§ **EXERCISE OBJECTIVE**: Reproduce the records below exactly; no pictures.

- - -

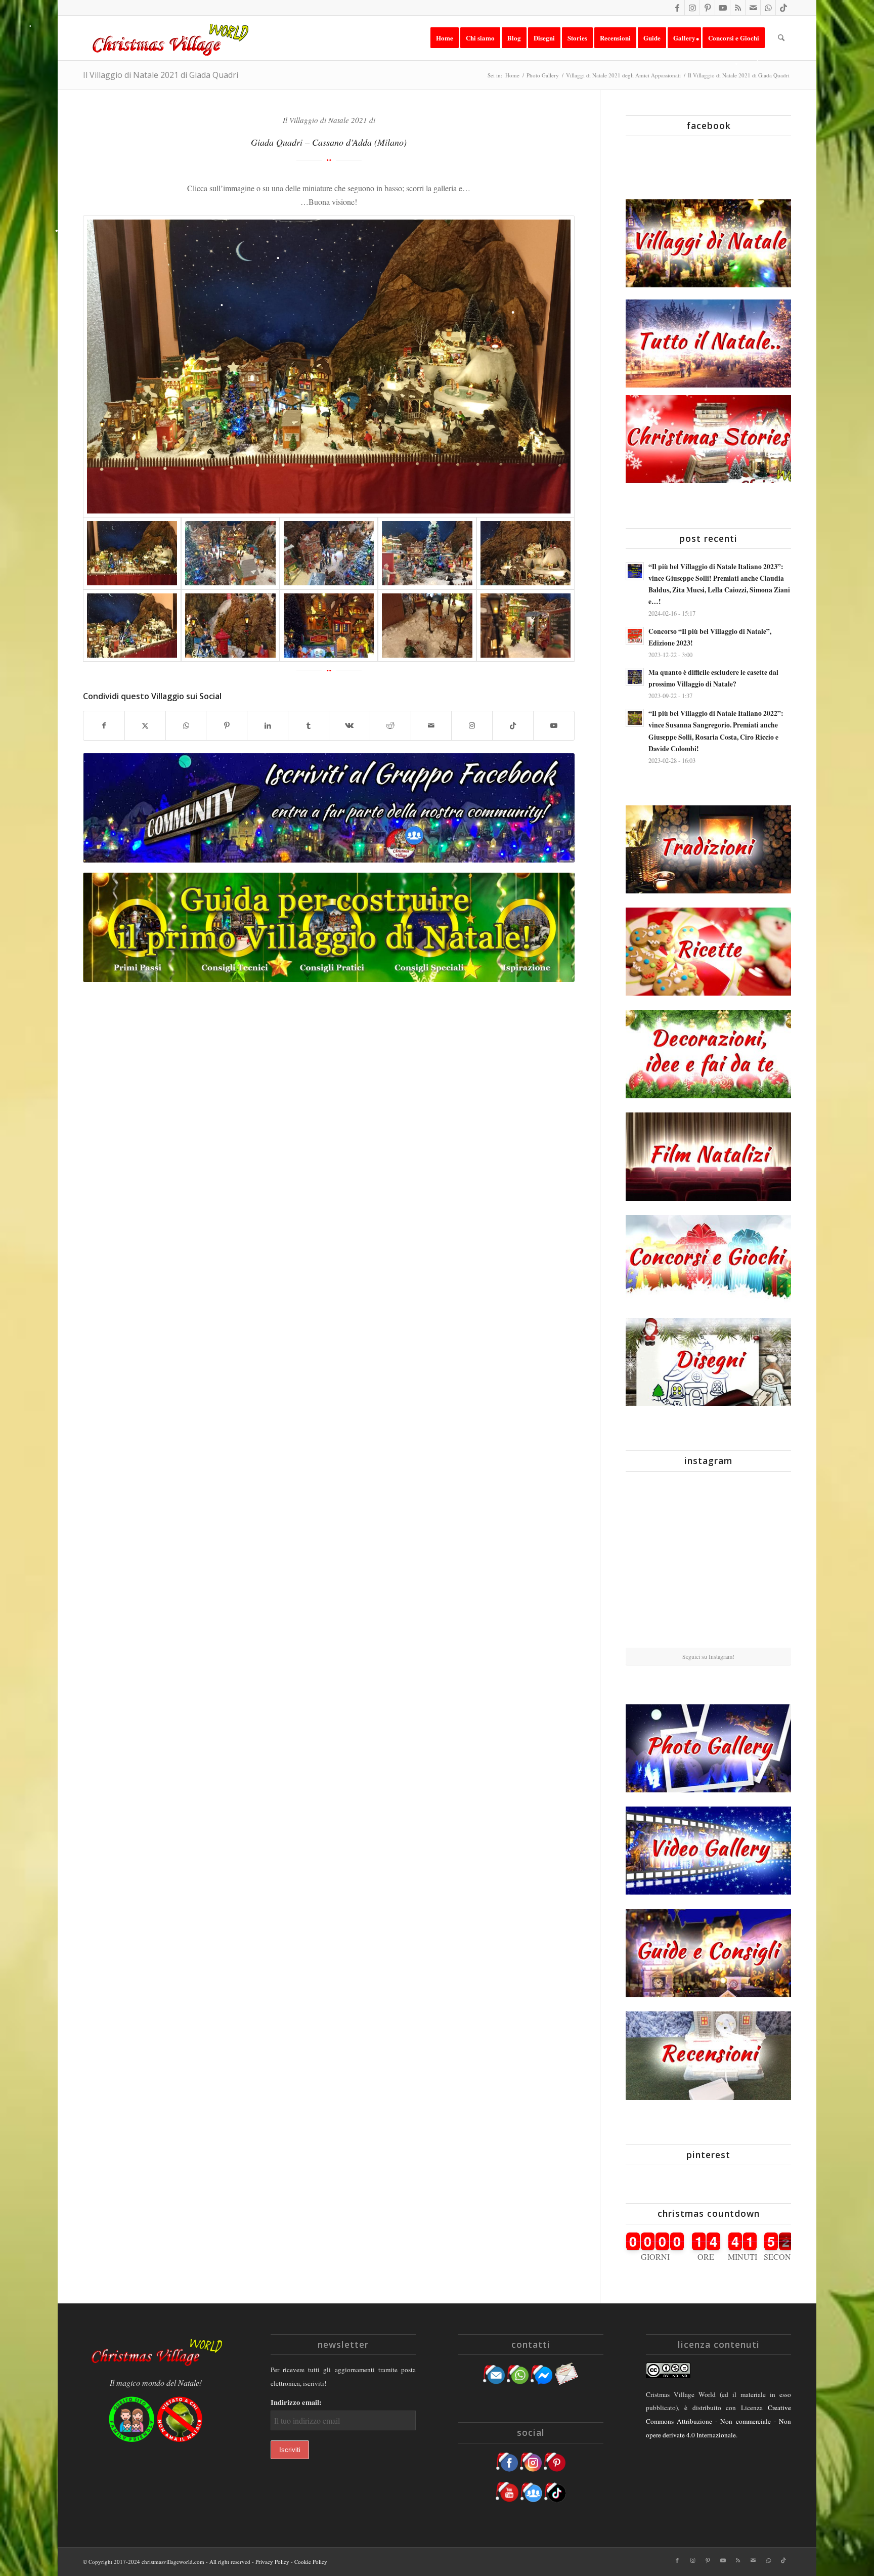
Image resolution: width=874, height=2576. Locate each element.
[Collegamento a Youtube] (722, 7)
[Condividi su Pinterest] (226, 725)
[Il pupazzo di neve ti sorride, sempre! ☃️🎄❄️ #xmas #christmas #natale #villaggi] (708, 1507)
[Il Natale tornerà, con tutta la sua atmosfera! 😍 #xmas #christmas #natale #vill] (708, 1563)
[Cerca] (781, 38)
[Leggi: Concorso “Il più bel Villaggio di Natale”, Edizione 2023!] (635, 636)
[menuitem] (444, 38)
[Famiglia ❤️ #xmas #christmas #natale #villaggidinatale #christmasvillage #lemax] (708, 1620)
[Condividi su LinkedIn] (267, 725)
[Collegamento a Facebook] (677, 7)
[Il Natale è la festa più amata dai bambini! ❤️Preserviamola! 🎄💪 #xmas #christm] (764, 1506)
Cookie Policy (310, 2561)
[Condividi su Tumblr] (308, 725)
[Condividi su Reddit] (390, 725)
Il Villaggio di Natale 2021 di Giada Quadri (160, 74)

- - -

§ **RESPONSE FOR THIS EXERCISE**:
Image resolution: width=874, height=2576. Locate each element.
[Collegamento a Youtube] (722, 7)
[Condividi su Pinterest] (226, 725)
[Il pupazzo di neve ti sorride, sempre! ☃️🎄❄️ #xmas #christmas #natale #villaggi] (708, 1507)
[Il Natale tornerà, con tutta la sua atmosfera! 😍 #xmas #christmas #natale #vill] (708, 1563)
[Cerca] (781, 38)
[Leggi: Concorso “Il più bel Villaggio di Natale”, Edizione 2023!] (635, 636)
[menuitem] (444, 38)
[Famiglia ❤️ #xmas #christmas #natale #villaggidinatale #christmasvillage #lemax] (708, 1620)
[Condividi su LinkedIn] (267, 725)
[Collegamento a Facebook] (677, 7)
[Il Natale è la festa più amata dai bambini! ❤️Preserviamola! 🎄💪 #xmas #christm] (764, 1506)
Cookie Policy (310, 2561)
[Condividi su Tumblr] (308, 725)
[Condividi su Reddit] (390, 725)
Il Villaggio di Natale 2021 di Giada Quadri (160, 74)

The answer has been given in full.